当時、PS3が格ゲーやシューティングのメインストリームから外された最大の要因は、発売当初からユーザーを悩ませてきた遅延である。私がPS3を購入した当初はまだHDブラウン管であり、もちろんD端子で接続していたものだったが、ブラウン管を持ってしてもまともにゲームにならないぐらいの遅延だった。特に後方互換機能は顕著であり、シューティングや格ゲーなどはまるでお話にならず、RPGやシミュレーション限定機能、と言った感じだったのだ。
当時は抜本的な改善案が見当たらず、皆が皆それはPS3の仕様であり、こちら側ではもはやどうにもならないものだと思われていた。しかし時は流れ、機能の向上により、ブラウン管並とは言わないものの、少なくとも当時よりかは遥かに少ない遅延でプレイする事が出来るのだ。これに関してはここでも何度も触れてきたのだが、ここに来てほぼ対応策が固まってきたので、改めて紹介していこうと思う。
まず用意するものは、もちろんゲーミングモニターである。今日のテレビにはほとんどゲームモードが搭載されているのであるが、それでも最終的にはゲーミングモニターを用意するものしかないと思っている。昨今のモニターはほとんどが8ミリ秒の遅延、つまり1フレームの半分未満の数値であるので、体感できるのはほぼ不可能と言っていいだろう。なのでほとんどお好みでいいと思うが、ゲーム特化的な機能を考えた場合、個人的にはやはりBenQのものをお勧めしたい。TNであればXL2411K、IPSであればEX2510S、余程拘りがない限りこれを買えば間違いない。
そして、最大のポイントがアケコンである。理由は定かではないものの、PS3における遅延の要因がほぼUSB接続のアケコンにあるのは間違いないので、いかに応答速度の速いアケコンを用意するかであるが、実は歴代のPS3のみに対応するアケコンは全てNGである。理由はほぼ全てと言っていいほど1フレーム以上の遅延が起きるので、それらを使っている限りはまず改善される事はない。

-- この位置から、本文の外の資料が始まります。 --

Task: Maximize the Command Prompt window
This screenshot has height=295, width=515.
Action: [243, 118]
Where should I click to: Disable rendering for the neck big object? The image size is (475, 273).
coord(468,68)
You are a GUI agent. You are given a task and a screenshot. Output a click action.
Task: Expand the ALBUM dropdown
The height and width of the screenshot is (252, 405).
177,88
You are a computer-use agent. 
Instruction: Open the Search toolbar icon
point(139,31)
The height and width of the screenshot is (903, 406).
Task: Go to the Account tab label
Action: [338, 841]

ではどうするかだが、その答えはひとつ、「PS4・PS3両対応アケコン、かつPS4モードでもPS3を操作出来るアケコン」。これである。これに当てはまるのは旧MadCatzのTE2+、Razerの旧Pantheraなどが当てはまるのだが、安定性と遅延を考慮すれば後者一択である。切り替えスイッチを使えば一目瞭然なのだが、PS3モードとPS4モードを比べた場合、明らかに後者の方が操作が軽くなるのだ。もちろん、ブラウン管レベルとまではいかないものの、少なくとも当時の遅延が嘘みたいに軽快にプレイする事が出来るはずである。
遅延が少ないと言えばUFBであるが、こちらは自然とPS3モードに認識されてしまうため、実は上記よりも遅延が大きくなってしまう。なので、実はPS3には向かないのだ。しかし、PS2を初期型PS3でプレイする場合、何故か大抵のアケコンは操作不能になってしまうので、それに関してはUFBを使う以外はない。PS2ソフトを起動する時から立ち上げまで□ボタンを押し続けるのが必須となるが、成功すれば無事PS2をアケコンでプレイする事が出来る。
しかし、当然PS3仕様の遅延となってしまうため、PS2アーカイブスを旧PantheraのPS4モードでプレイした時よりも当然遅延が大きくなる。なので、アーカイブスがあるゲームはそれで、ないゲームはPS2実機でプレイするのがやはり一番良い。後者の場合、HDMIアダプターをかました場合は遅延が起こってしまうので、良質なコンバーターが必要となるのがネックではあるのだが。
まあとりあえず、これらの環境を用意出来れば、発売当時よりかはかなり快適にプレイ出来るはずである。また、私が試した範囲ではあるものの、初期型では反応しないアケコンがいくつかあったため、PS2を考慮に入れないのであれば中期以降のモデルが良いだろう。私が使用しているのはCECH-2500である。
そして、後方互換やアーカイブスでそれだけ遅延が軽減できるという事は、PS3用ゲームに関してはさらに快適になるのは言うまでもない。私はカプコンアーケードキャビネット、雷電IV、ワンダーボーイ・モンスターランド、そしてケツイなどのマルチタイトルを所有しているが、いずれもXbox360と比べても遜色はなくなる。雷電IVなどは、ひょっとしたらXbox360版よりも快適かも、と思うぐらいだ。
まあ、雷電IVに関してはもうすぐPS4/PS5でも発売されるので今更だとは思うし、それ以外もあえてPS3を選ぶという選択肢はないかも知れないが、それでも今なおPS3は非常に遊べるハードなので、あっても損はしないと思う。